“На Москву” | страница 11
27 января. Кушевка. База. Я хотел скоре уехать на позицию и уже получил разрешение от командира орудия, поручика Юрия Л., но капитан 3. вызвал меня и заявил, что я ему очень нужен для составления доклада в высшие сферы и дня два-три он меня задержит.
Доклад, по мысли капитана 3., должен, во-первых, изложить картину нашей жизни во время боев и, во-вторых, картину тех возмутительных беспорядков, которыми полна деятельность интендантства и железнодорожной администрации. Благодаря их произволу и бездушному, бумажному отношению мы сидели холодные и голодные на передовых позициях, отстаивая от неприятеля переправы через Дон. На время этой работы я освобождался от всех нарядов.

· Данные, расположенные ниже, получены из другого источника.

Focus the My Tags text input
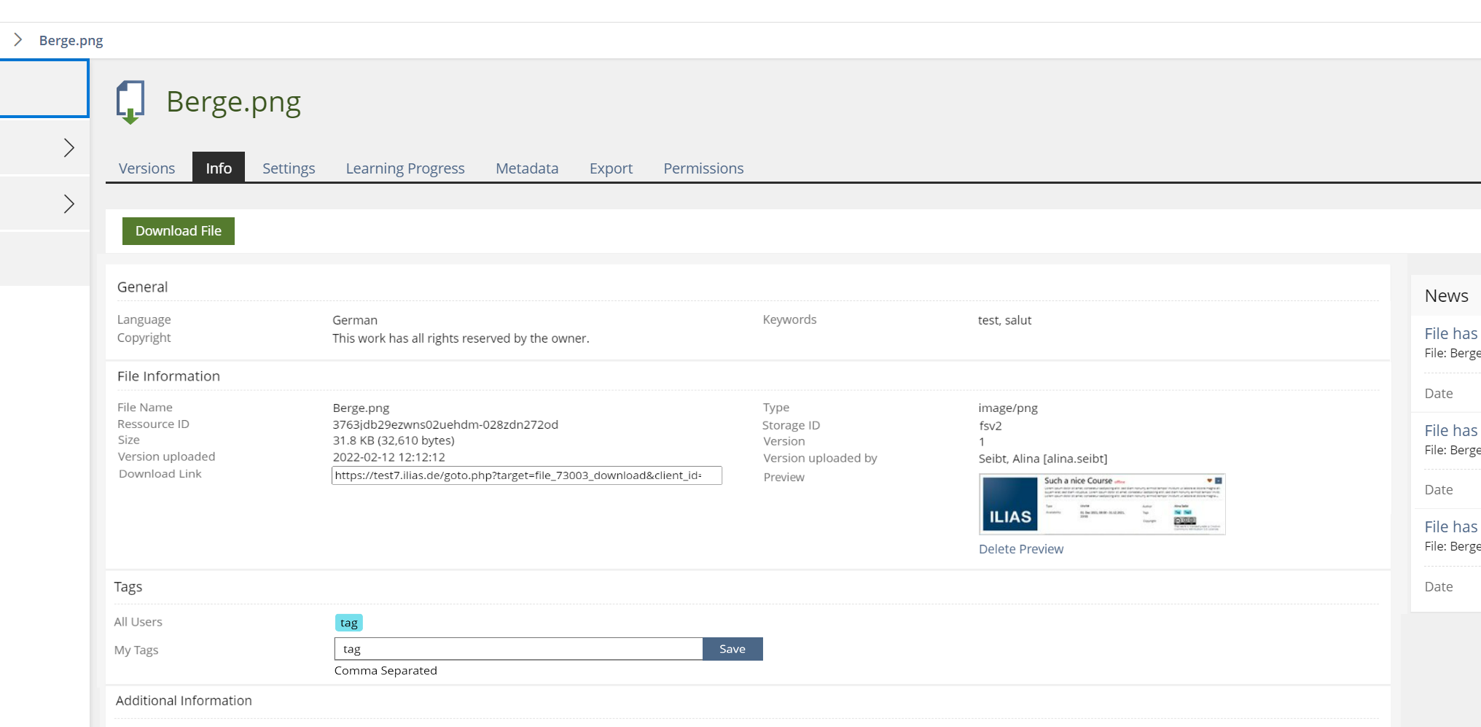Image resolution: width=1481 pixels, height=727 pixels. click(518, 649)
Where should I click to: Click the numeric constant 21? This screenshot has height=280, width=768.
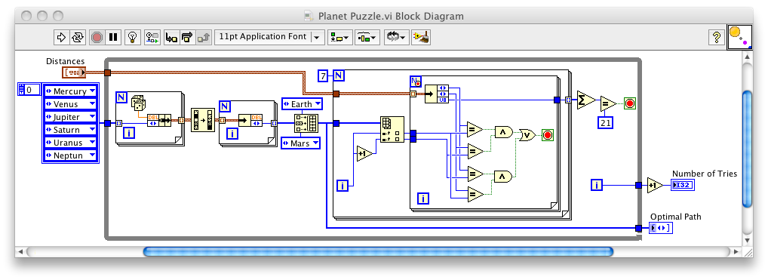[x=606, y=123]
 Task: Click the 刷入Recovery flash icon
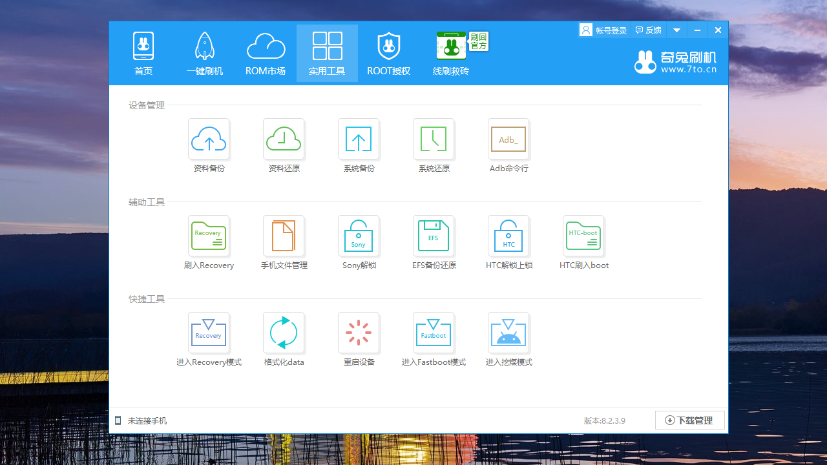point(209,236)
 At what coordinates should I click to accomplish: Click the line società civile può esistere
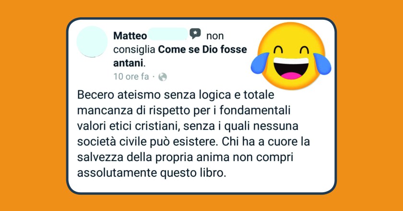pyautogui.click(x=193, y=142)
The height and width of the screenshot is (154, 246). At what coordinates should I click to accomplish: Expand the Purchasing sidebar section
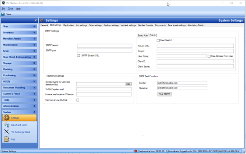pos(20,75)
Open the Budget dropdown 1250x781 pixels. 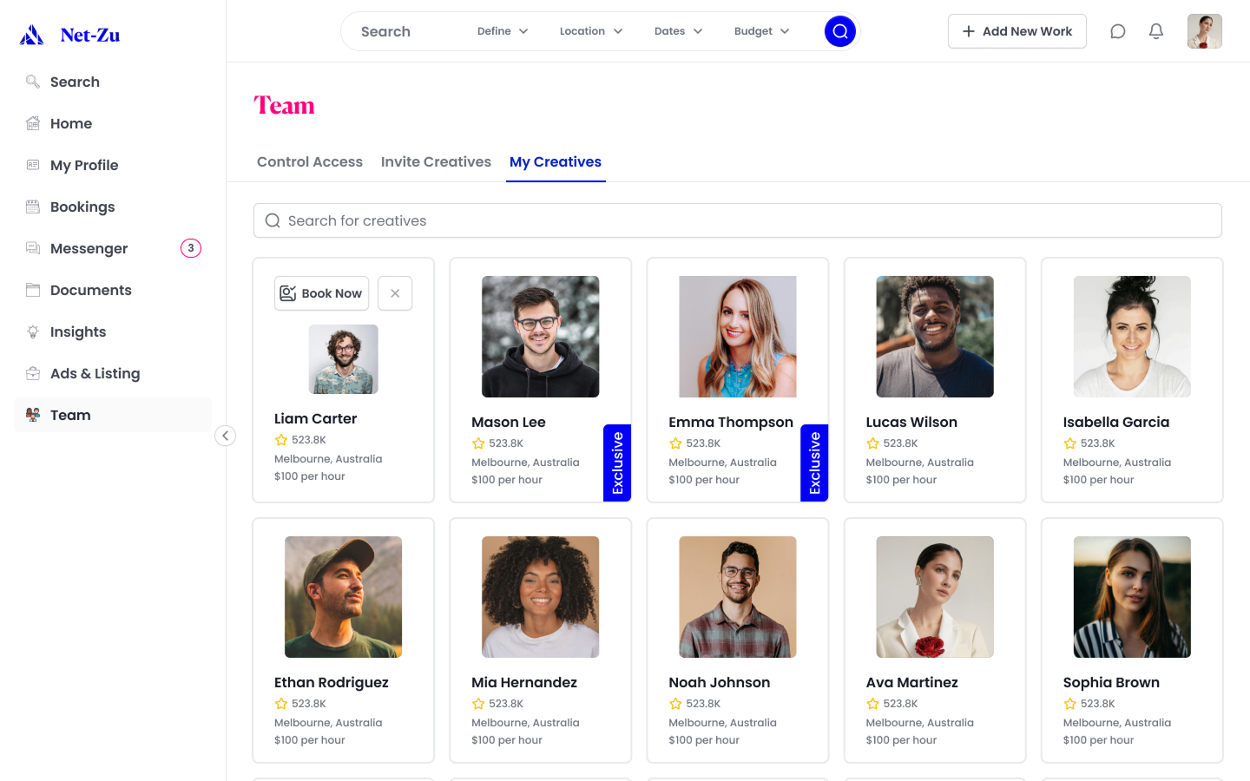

Конечно, доклад — это более мне свойственно, чем что-либо другое, только я никак не пойму, какой должен быть его тон. Капитан 3., видимо, хочет яркого описания боев и лишений нашей жизни; но такой полуфельетонный тон никак нельзя совместить с докладом генералу; доклад должен быть выдержан в сухом, деловом тоне. Вечером я читал проект капитану 3., который им явно не удовлетворен. Он находит его бледным и хотел бы более красочных и сильных выражений. Но тогда никак нельзя совместить этот тон с полуофициальным обращением.
Я дал тетрадь с моими записками капитану Д. Через некоторое время он принес мне ее в теплушку и передал мне четыре странички исписанной почтовой бумаги в качестве ответа. Я при нем прочитал про себя его письмо. “У Вас за спиной крылья, — пишет он, — на сердце — радость; в душе энтузиазм и горение. А я настолько моложе и меньше Вас. Я завидую Вам, как нищий богачу, Вашим переживаниям, в которых Вы больше всего юноша с таким живительным огнем… Моя душа прошла как раз обратный путь.
Я впервые почувствовал, что начинаю зябнуть, когда мы отражали конницу Буденного… Мои казаки и кадеты, как дети, испытующе смотрели мне в глаза и искали, как прежде, в них спокойствия и огня, а я почувствовал внутри себя ледок, что не могу им дать той гипнотической силы, которая увлекает других и может бросить без рассуждения на смерть. Я, кажется, Вам говорил, что только как грубый воин, грубым словом я поднял в них энергию и силу. Вы, как аристократ духа, осудили меня за это; а я понял, что это первые аккорды финала моей пьесы”.
В этот момент, когда вся душа моя рвалась к нему, я не мог перекинуться с ним хотя бы парой слов. В нашей теплушке был народ; у него в купе — тоже (он живет не один).
— Мы сейчас пойдем с Вами гулять, — сказал я ему.